Banks were especially imperilled by China’s previous credit extravagance, it said, noting that China’s total bank assets had doubled in the past four years, leaving them exposed to industries that were now mired in excess production capacity.

Total assets in China’s banking system were now worth 240 percent of the country’s gross domestic product at 113.3 trillion yuan, substantially higher than any other major emerging economy.

As a result, the agency judged Chinese bank asset quality to be “negative” for the next 12 to 18 months, even though it assessed the banking system to have a “stable” outlook in the period.

China’s stabilising economic growth had arrested the uptick in its banks’ bad loan ratio, Moody’s said, and there were no indications that asset quality would worsen materially in coming months.

China’s four biggest state-owned banks, which control about half of the country’s total bank assets, all have official non-performing loan ratios of below 1.5 percent, drawing criticisms from analysts who say that the numbers are too low and not to be trusted.

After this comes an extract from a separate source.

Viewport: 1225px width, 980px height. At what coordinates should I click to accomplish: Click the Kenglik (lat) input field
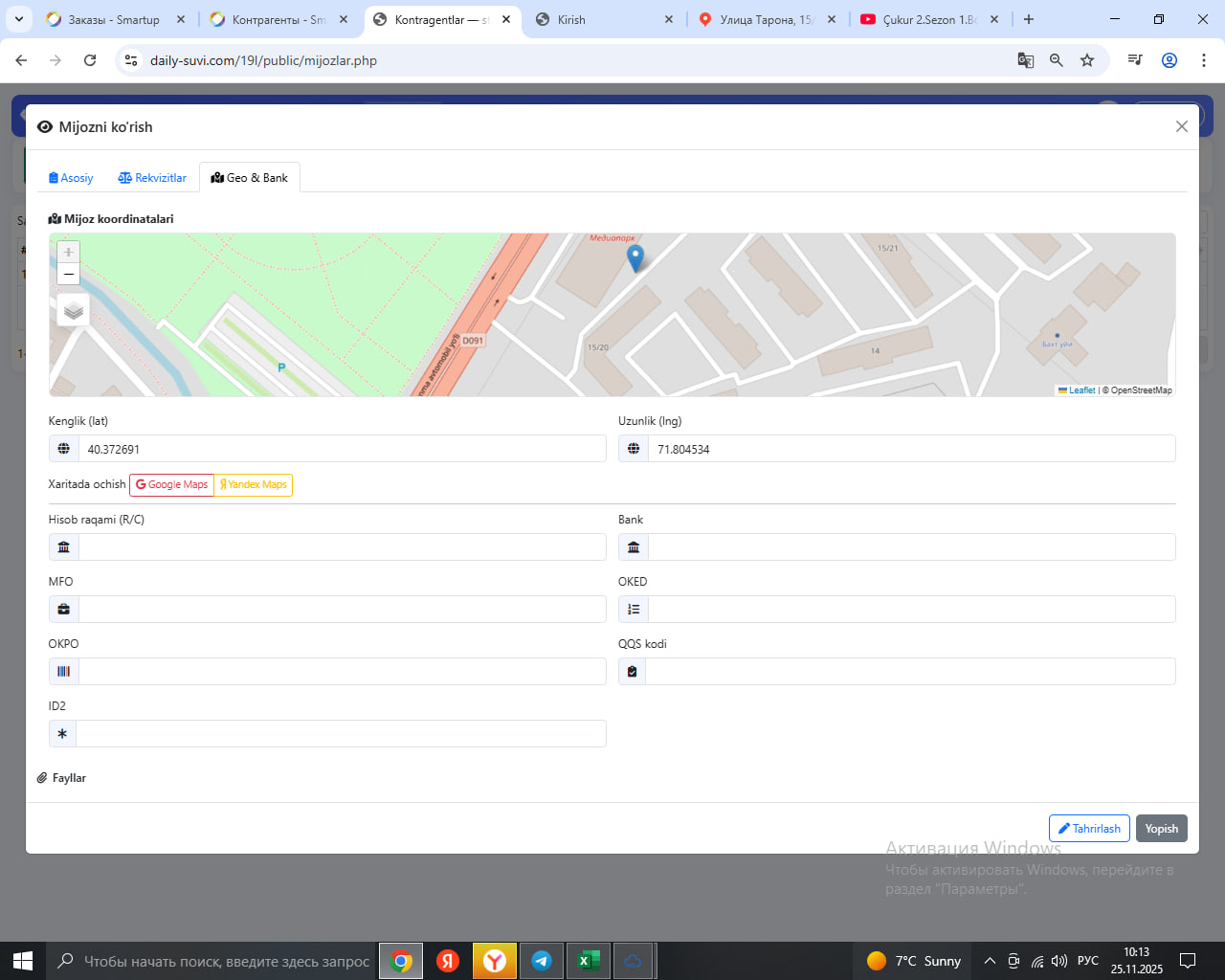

Christine Kuo, the vice-president of Moody’s Financial Institutions Group, said while the agency too had its concerns about China’s bad loan data, it could not prove that the numbers were false. “We have our concerns, but we have no evidence,” Kuo said.

For state-owned enterprises, the economic growth slowdown would have a different impact on different sectors, said Kai Hu, the vice-president for corporate finance at Moody’s.

Strategic sectors such as oil and natural gas production and the power grid will hang onto their monopolies, but consolidation measures recently announced by the government will be a blow to the dominance of state-owned enterprises in other sectors.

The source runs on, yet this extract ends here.